Artist: Arcade Fire
Venue: Sidney Myer Music Bowl, Victoria, Australia (in the somewhat elite seated section – not that we sat down)
Date: Wednesday, 21 January, 2014
Who?: The amorphous ensemble from up Quebec way with a huge indie/crossover following, a big equipment haulage budget, and a welcome desire to dazzle.
Crowd?: Thousands of adoring folks with about 30% beards and lots of skinny jeans.
Best Bits: The aforementioned razzle dazzle, human bobblehead costumes, about three absolute killer tracks.
Could be Better: Heavier basslines, better mix (percussion was too muted), perhaps less cowbell.
Dream Venue: At a festival where they had to tighten up the setlist
Dream Lineup: I’m thinking Echo & the Bunnymen, Bright Eyes… and reformed Canadian gag-popsters Corkie and the Juice Pigs:
Worth a Second Look?: At a festival, yes. At this price solo, nah, probably not.
Give us a look: OK, here’s 67 mins of action (Win wore the same jacket last night)
Here’s another act we caught live in NYC. The attraction was really the venue (Radio City Music Hall), and a couple of cool-ish supports (, Wild Flag, and Wild Flag).
But I had some inkling that I’d quite enjoyed reviewing an earlier Bright Eyes release, and the chance to see them showcase a new CD was appealing.
I went along expecting a pretty mellow, warbly singer-songwriter affair, with perhaps a little artiness.
What we got was an elaborate, full-band, full-blown art-rock extravaganza, which matches perfectly to the content of this recording.
The CD abounds with whacked out Rasta imagery, lengthy soundbites of some very creepy L.Ron Hubbard-esque rambling and refreshingly organic electro sounds. The drums in particularly are well-mixed (and live were reproduced through multiple drummers – Modest Mouse style), while Oberst’s vocals are much stronger than I expected.
The songwriting is expectedly verbose and eccentric, and rewards multiple listens. This album reminds me most, in terms of overall feel, with the recent Arcade Fire effort, and I’d certainly be delighted to see these two acts back-to-back on some festival stage.
Last time I reviewed BE I promised to pick up some more of their albums. This album reminds me I need to do just that (plus the Wild Flag debut). If you’re unsure, you can watch/hear this entire album here:
File under: Ear-opening
Loyal readers, you might have noticed a lull in proceedings over the past week or so. I am currently staying in New York (with sporadic commutes down to Philadelphia). Our apartment here doesn’t have a newfangled stereo that’ll play my iTunes, so the albums currently in the queue are only heard when I don my headphones.
As such, you should lower your expectations regarding frequency of reviews.
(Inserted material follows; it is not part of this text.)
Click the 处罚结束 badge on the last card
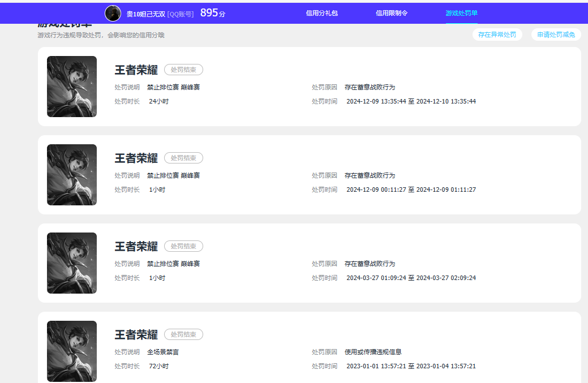Image resolution: width=588 pixels, height=383 pixels. pyautogui.click(x=183, y=334)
I suspect I might only get to one a week for the next 3 months!
On a more positive front, I am enjoying new venues and new gigs to see. Last night’s show featuring Wild Flag (featuring two members of Sleater Kinney), Superchunk and Bright Eyes at Radio City Music Hall was superb.
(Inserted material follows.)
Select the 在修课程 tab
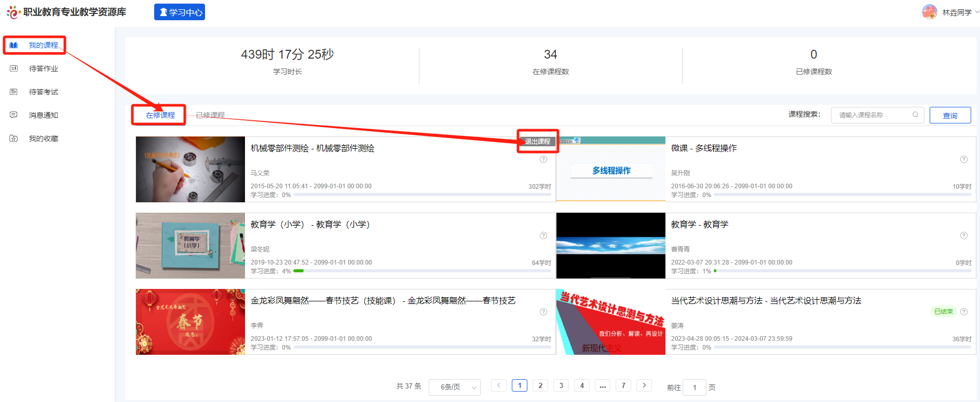The width and height of the screenshot is (980, 402). pos(160,115)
This is the only CD I own from US wunderkind wordsmith Conor Oberst. In many ways, he’s a shares a lot with Will Oldham, burdened as he is with a warbly voice and a penchant for multiple band names. He is much more palatable however, with less idiosyncrasies in delivery plus Teenbeat good looks (so you’re much more likely to see him on tele and splashed across the magazine pages). Hence his much great success.
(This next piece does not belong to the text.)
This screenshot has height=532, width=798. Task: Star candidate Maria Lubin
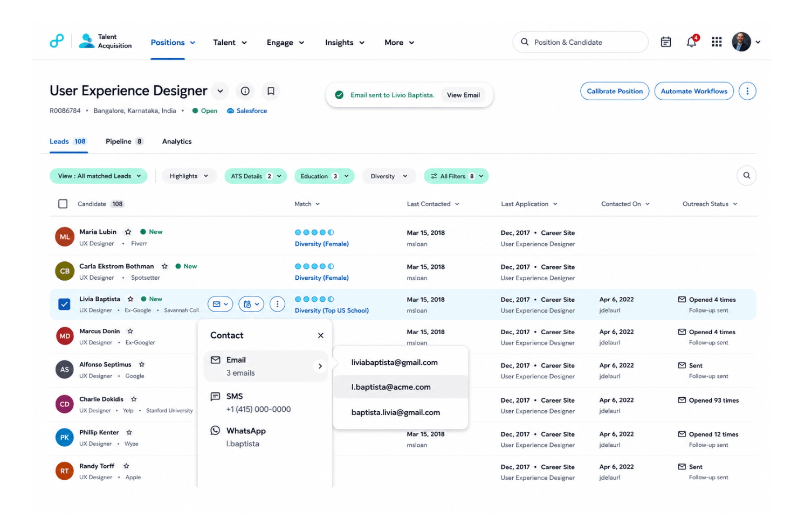click(128, 232)
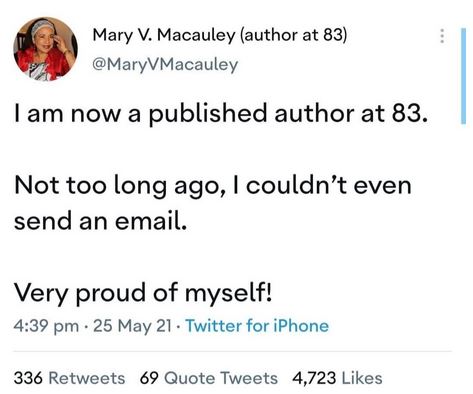Click the number 69 before Quote Tweets

click(x=149, y=378)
His fanbase is a refreshing outcome, as his work is not overly immediate. This album, for example, is a ‘grower’, filled with little tales that benefit from multiple listens. Oberst sings in such a fashion that you want to understand him and share his experience. There is biting satire and pithy commentary in amongst it all.
The underlying orchestration feels eerily familiar. He’s treading very similar ground to other ‘sway and swoon’ type efforts from Neko Case and Martha Wainwright. It is a damn effective genre, as long as you’re willing to listen hard.
Intriguingly, this album came out at the same time as an ‘electronic’ album by the same crew. I’ll have to chase it up to hear the contrast.
File under: Subtle but effective
This is the second album from a small, now defunct indiepop outfit from Winnipeg.
Sugar sweet and well-produced, this is like Juliana Hatfield without much of the angst. It’s less jarring than her too. The harmonies from the two female singers make a huge difference, boosting the sense of lusciousness.
The song-writing is very unforced and endearing (click on the pic to the left for some tunes). These guys sound meaningful even when confined to some “doooo, doooo, doooo”s.
All in all, I find this a very relaxing, yet uplifting album. It invokes a promise-filled spring day (rather than today’s windy sweatfest). There is so little pretension here, just a love of sweet tunes, some moog squelching and a bit of rocking out.
Turns out these guys went on to become Paper Moon. Will have to check them out.